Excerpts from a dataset
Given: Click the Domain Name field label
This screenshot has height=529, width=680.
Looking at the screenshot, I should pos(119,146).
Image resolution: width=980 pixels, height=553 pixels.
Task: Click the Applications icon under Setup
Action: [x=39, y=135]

Task to carry out » All of the entries must be printed again exactly as given.

Worked solution »
Given: Click the Domain Name field label
This screenshot has height=529, width=680.
Looking at the screenshot, I should pos(119,146).
Image resolution: width=980 pixels, height=553 pixels.
Task: Click the Applications icon under Setup
Action: [x=39, y=135]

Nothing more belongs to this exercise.